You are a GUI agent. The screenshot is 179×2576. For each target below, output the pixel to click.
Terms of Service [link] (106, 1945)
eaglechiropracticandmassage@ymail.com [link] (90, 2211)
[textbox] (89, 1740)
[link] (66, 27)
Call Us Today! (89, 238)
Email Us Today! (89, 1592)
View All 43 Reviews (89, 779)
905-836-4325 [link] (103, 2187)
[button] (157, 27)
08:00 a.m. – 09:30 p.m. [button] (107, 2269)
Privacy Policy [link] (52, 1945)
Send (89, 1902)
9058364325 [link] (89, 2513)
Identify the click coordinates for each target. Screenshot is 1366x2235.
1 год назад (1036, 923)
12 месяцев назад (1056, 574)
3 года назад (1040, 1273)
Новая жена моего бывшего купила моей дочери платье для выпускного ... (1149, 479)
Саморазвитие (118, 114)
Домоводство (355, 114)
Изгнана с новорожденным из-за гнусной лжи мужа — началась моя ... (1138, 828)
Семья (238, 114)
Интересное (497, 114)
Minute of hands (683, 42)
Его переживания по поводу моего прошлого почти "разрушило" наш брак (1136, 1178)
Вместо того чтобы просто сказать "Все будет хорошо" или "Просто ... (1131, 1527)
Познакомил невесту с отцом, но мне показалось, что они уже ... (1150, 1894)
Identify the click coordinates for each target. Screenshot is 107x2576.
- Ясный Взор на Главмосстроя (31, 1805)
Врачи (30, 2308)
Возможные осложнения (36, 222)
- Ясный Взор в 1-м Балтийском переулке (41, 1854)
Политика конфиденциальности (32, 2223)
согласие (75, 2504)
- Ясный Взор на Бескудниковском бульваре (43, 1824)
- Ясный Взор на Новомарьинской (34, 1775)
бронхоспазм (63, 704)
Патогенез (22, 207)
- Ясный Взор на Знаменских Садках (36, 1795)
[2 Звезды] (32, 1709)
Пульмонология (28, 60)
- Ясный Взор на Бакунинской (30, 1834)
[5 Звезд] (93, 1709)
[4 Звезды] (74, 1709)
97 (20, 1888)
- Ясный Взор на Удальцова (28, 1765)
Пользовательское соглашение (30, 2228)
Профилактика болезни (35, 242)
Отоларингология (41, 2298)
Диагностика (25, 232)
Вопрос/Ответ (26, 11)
____________
PROBLEM DETAILS
Go through the listing above and write out exactly the lines starting with the one holding "3 года назад (1040, 1273)" and running through the one holding "Вместо того чтобы", ends included, and no others.

SOLUTION TO THE PROBLEM
3 года назад (1040, 1273)
Новая жена моего бывшего купила моей дочери платье для выпускного ... (1149, 479)
Саморазвитие (118, 114)
Домоводство (355, 114)
Изгнана с новорожденным из-за гнусной лжи мужа — началась моя ... (1138, 828)
Семья (238, 114)
Интересное (497, 114)
Minute of hands (683, 42)
Его переживания по поводу моего прошлого почти "разрушило" наш брак (1136, 1178)
Вместо того чтобы просто сказать "Все будет хорошо" или "Просто ... (1131, 1527)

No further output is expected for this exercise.